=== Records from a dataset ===
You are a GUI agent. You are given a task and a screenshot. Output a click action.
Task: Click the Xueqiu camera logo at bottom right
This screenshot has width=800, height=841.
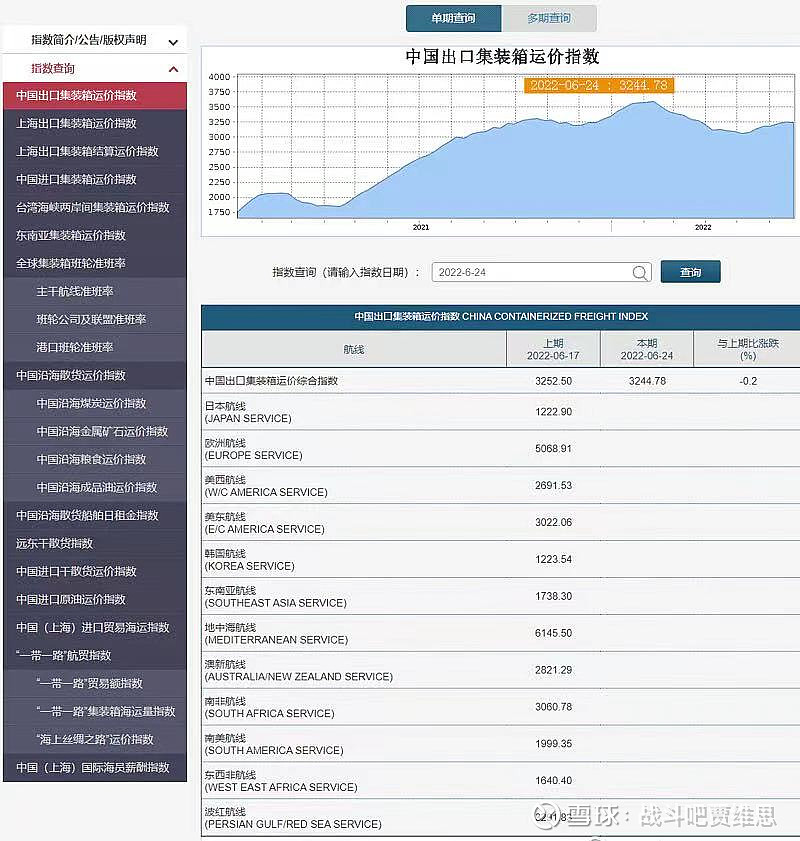546,817
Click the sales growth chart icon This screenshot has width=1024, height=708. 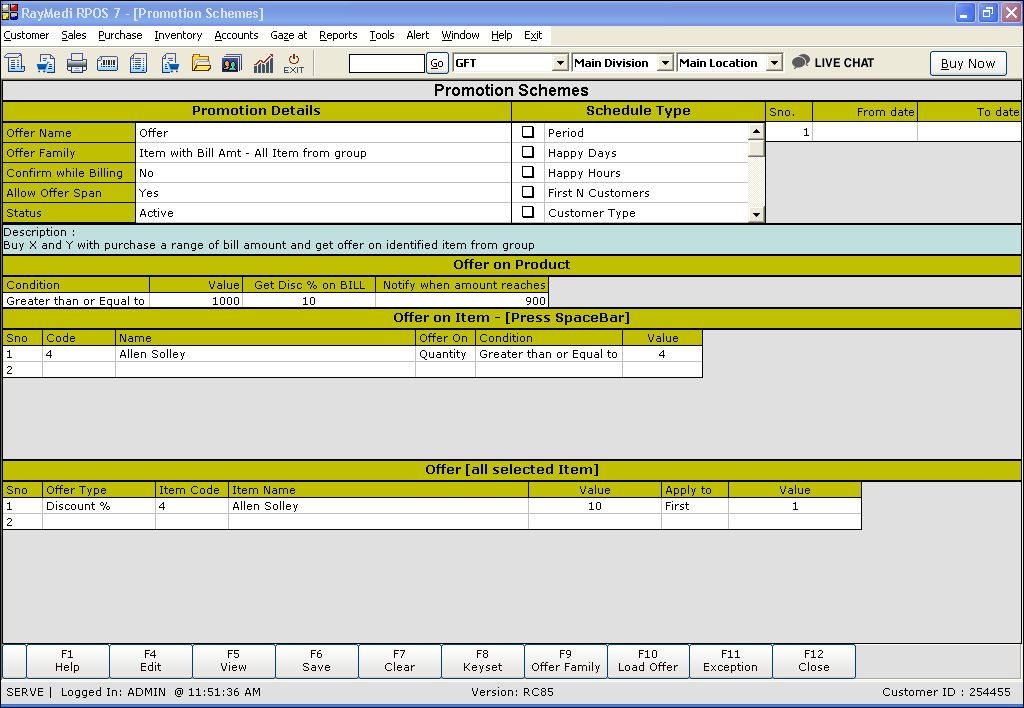pyautogui.click(x=263, y=63)
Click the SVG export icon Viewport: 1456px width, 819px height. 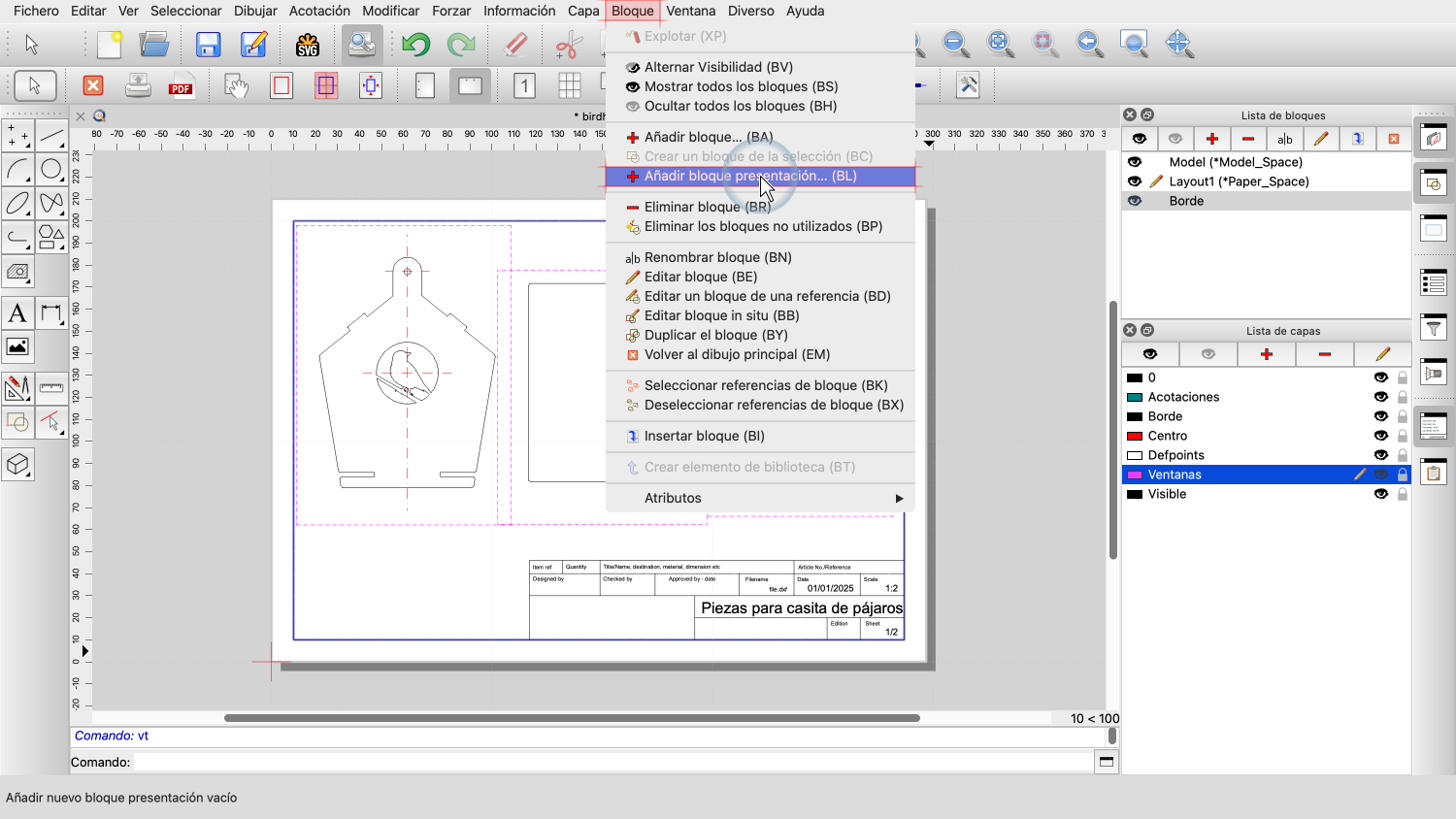pos(307,45)
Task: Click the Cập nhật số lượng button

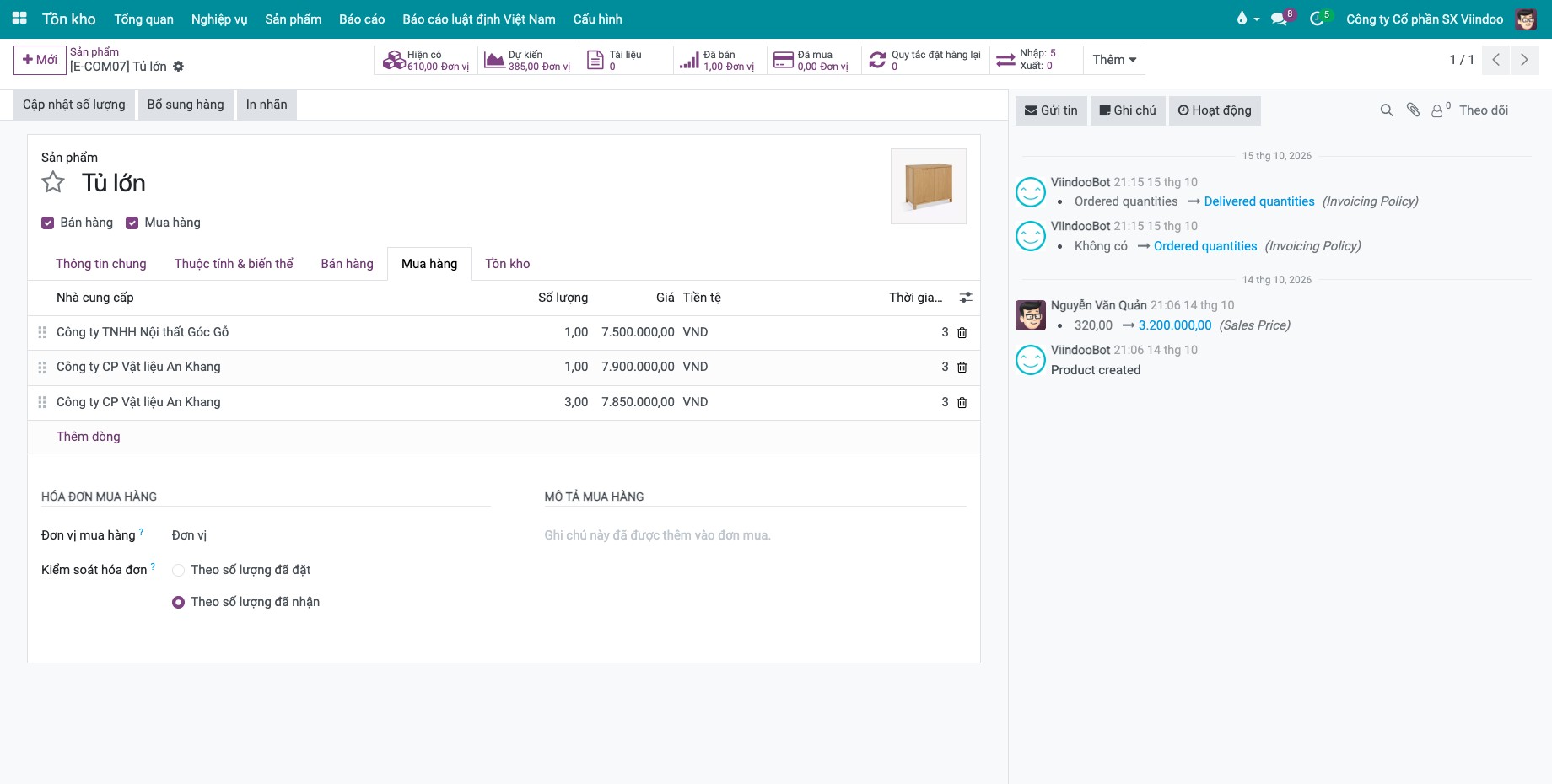Action: click(74, 105)
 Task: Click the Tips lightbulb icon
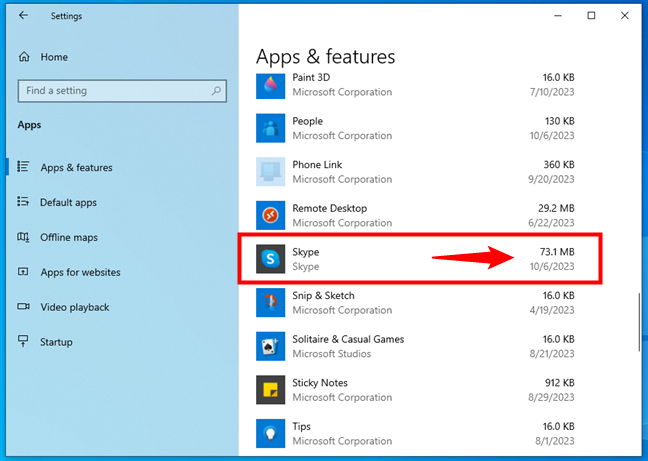[271, 433]

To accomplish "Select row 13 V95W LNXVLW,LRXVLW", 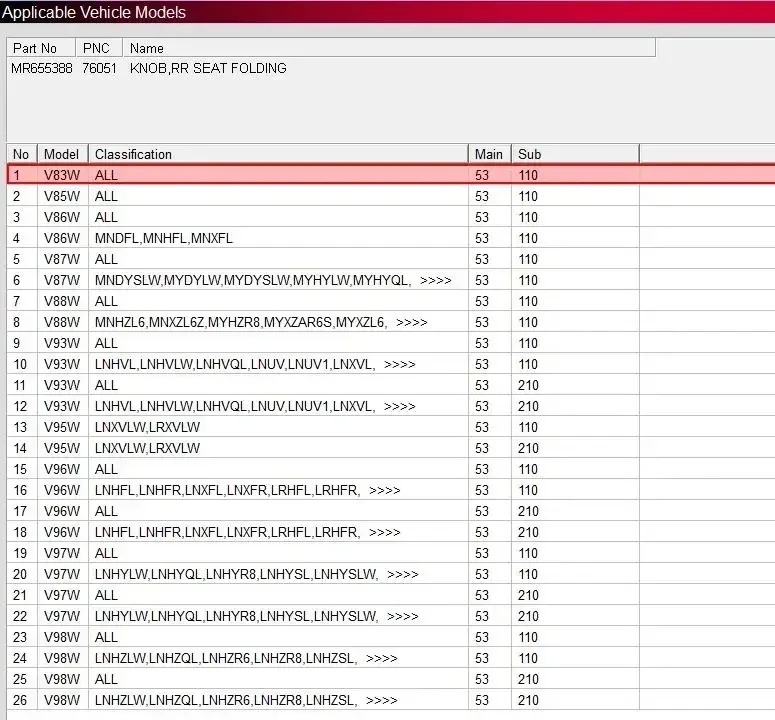I will tap(390, 427).

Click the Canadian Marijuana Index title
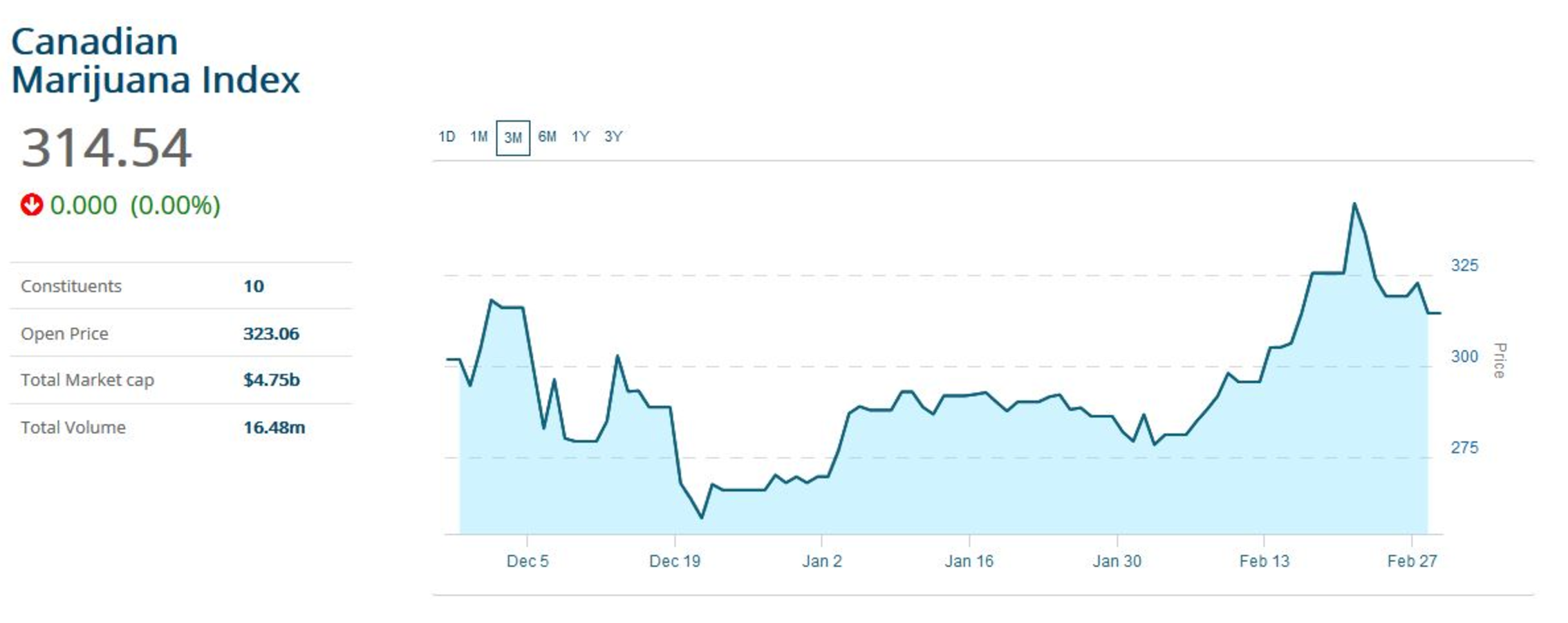pos(156,61)
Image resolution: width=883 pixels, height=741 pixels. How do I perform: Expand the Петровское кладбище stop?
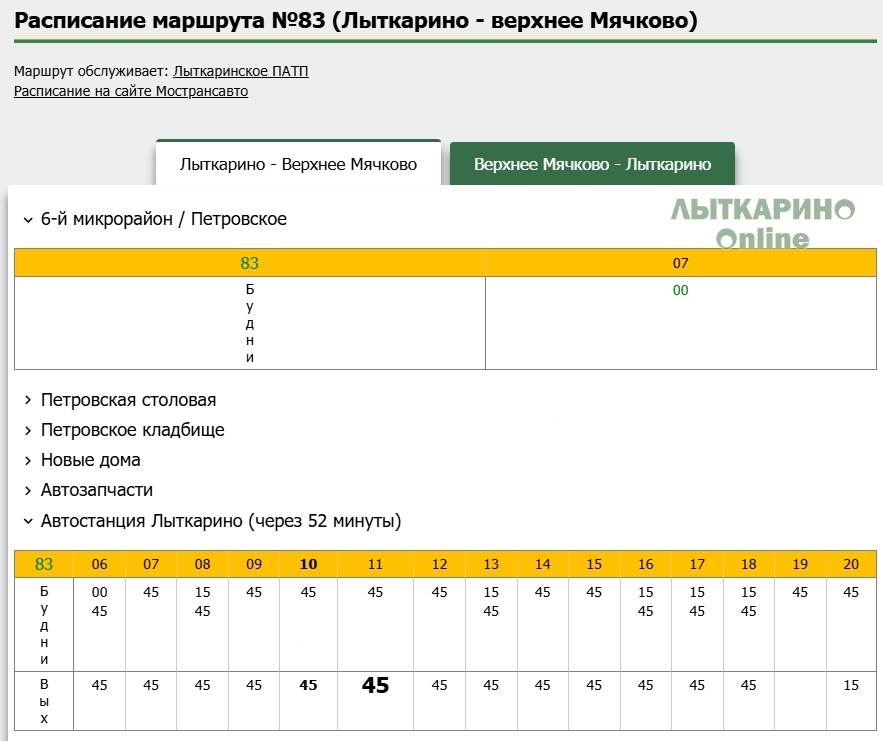(x=132, y=430)
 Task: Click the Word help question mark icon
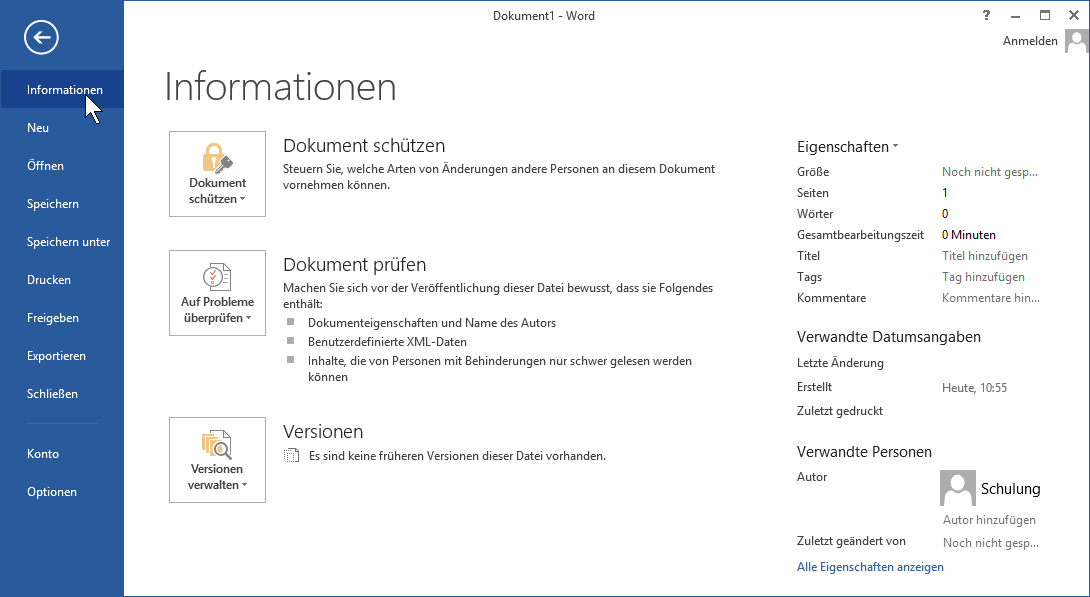pyautogui.click(x=986, y=15)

=== Try it ===
Starting at the line that contains "Click the Canadian Marijuana Index title" and ending at the final line of the data, reproduce each line exactly. Pictures stay out of the copy.

=== Response for this exercise ===
Click the Canadian Marijuana Index title
pos(156,61)
Image resolution: width=883 pixels, height=741 pixels. How do I perform: Expand the Петровское кладбище stop?
(x=132, y=430)
 Task: Click the Word help question mark icon
pyautogui.click(x=986, y=15)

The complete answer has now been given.